# TO DO
Replace "window" with "panel" in everything from the line containing "You are a GUI" down to the end of the items. Leave all other text unchanged and omit the pictures from your output.

# PROVIDED MATERIAL
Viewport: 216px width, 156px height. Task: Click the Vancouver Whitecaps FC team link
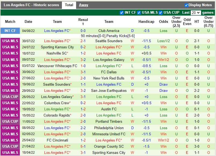[57, 66]
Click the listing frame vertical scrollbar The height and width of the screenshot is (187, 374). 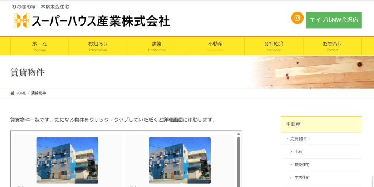[x=238, y=160]
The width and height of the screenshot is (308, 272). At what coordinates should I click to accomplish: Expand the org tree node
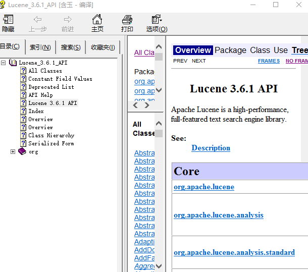pyautogui.click(x=13, y=151)
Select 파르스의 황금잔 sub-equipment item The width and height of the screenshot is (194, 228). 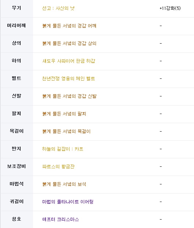tap(58, 166)
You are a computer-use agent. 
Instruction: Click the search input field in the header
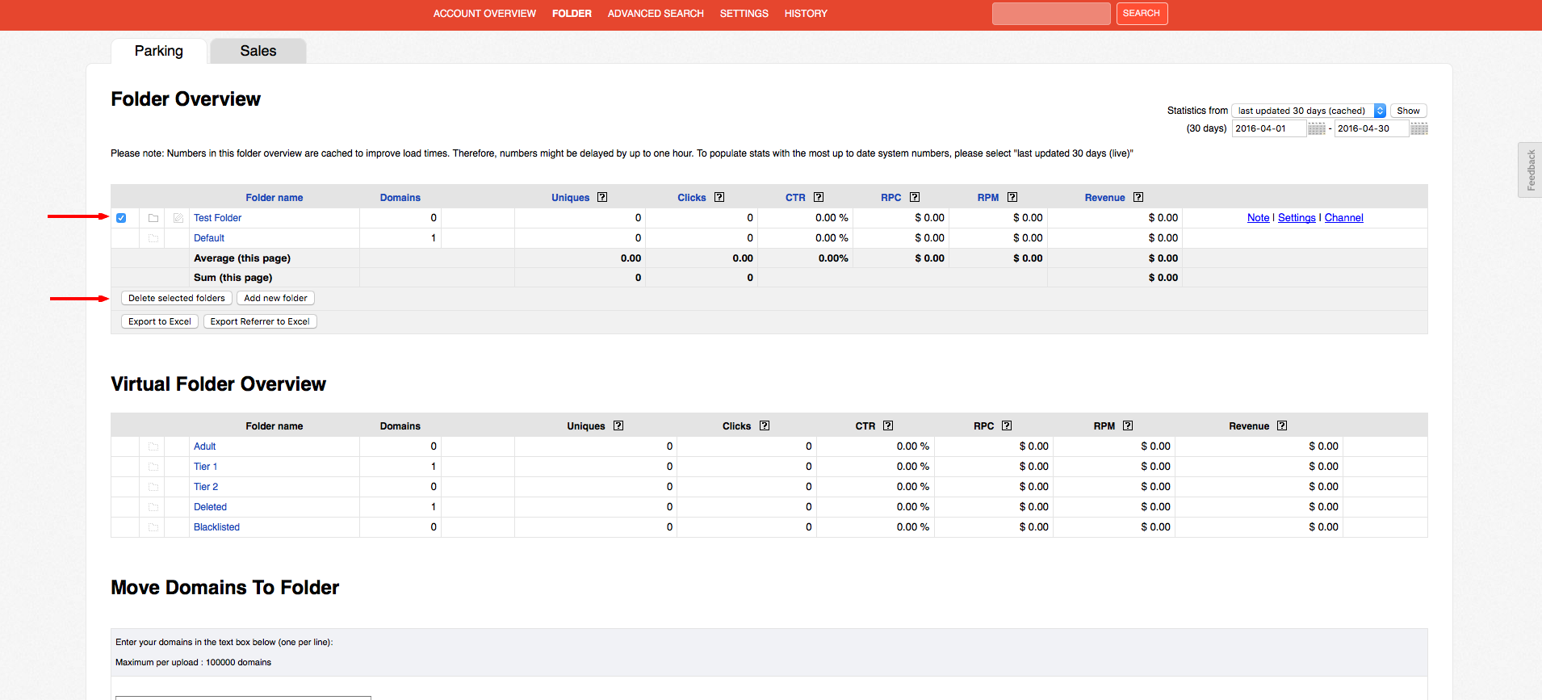coord(1050,14)
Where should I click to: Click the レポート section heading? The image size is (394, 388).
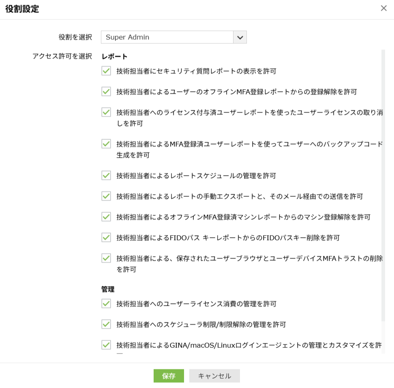pos(114,57)
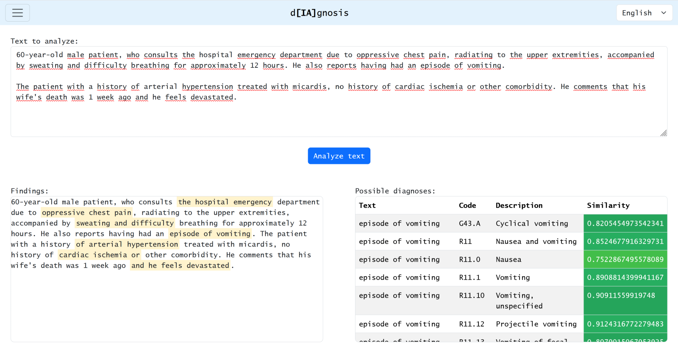This screenshot has width=678, height=360.
Task: Open the English language dropdown
Action: (644, 13)
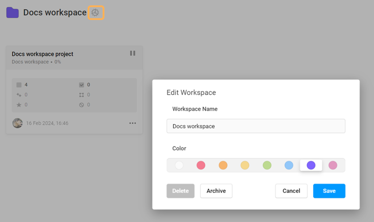Click the completed tasks checkmark icon
Screen dimensions: 374x222
click(81, 85)
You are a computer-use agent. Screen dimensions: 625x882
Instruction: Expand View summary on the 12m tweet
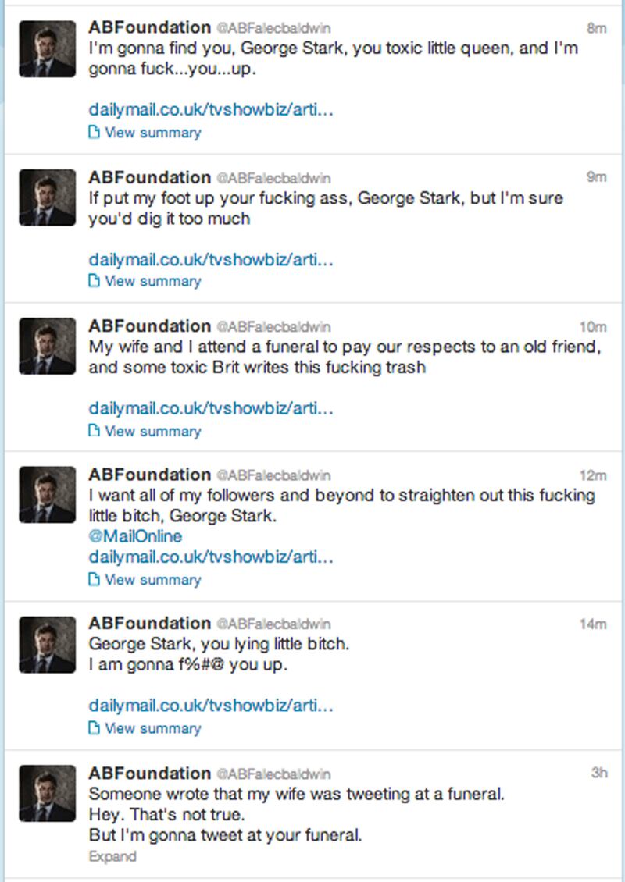click(152, 580)
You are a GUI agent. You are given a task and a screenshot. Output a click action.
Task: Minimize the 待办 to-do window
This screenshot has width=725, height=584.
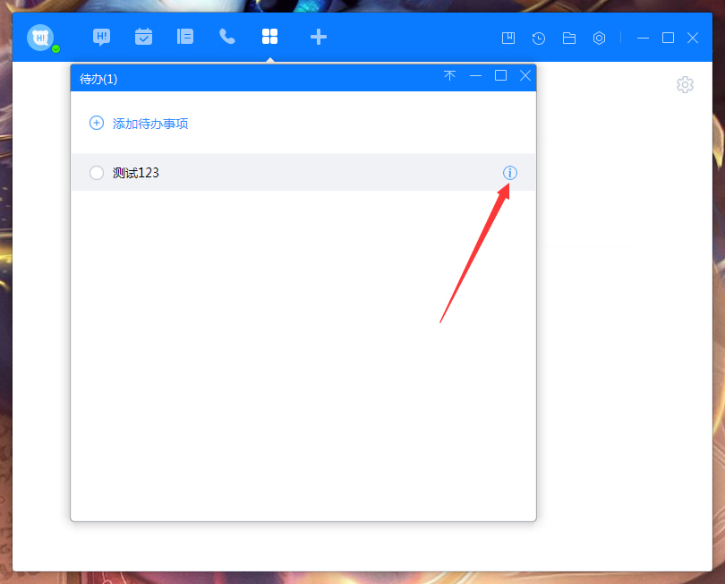(x=476, y=76)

# THE ANSWER
You are a GUI agent. You are given a task and a screenshot. Output a click action.
Task: Minimize the 待办 to-do panel
This screenshot has width=725, height=584.
(x=476, y=76)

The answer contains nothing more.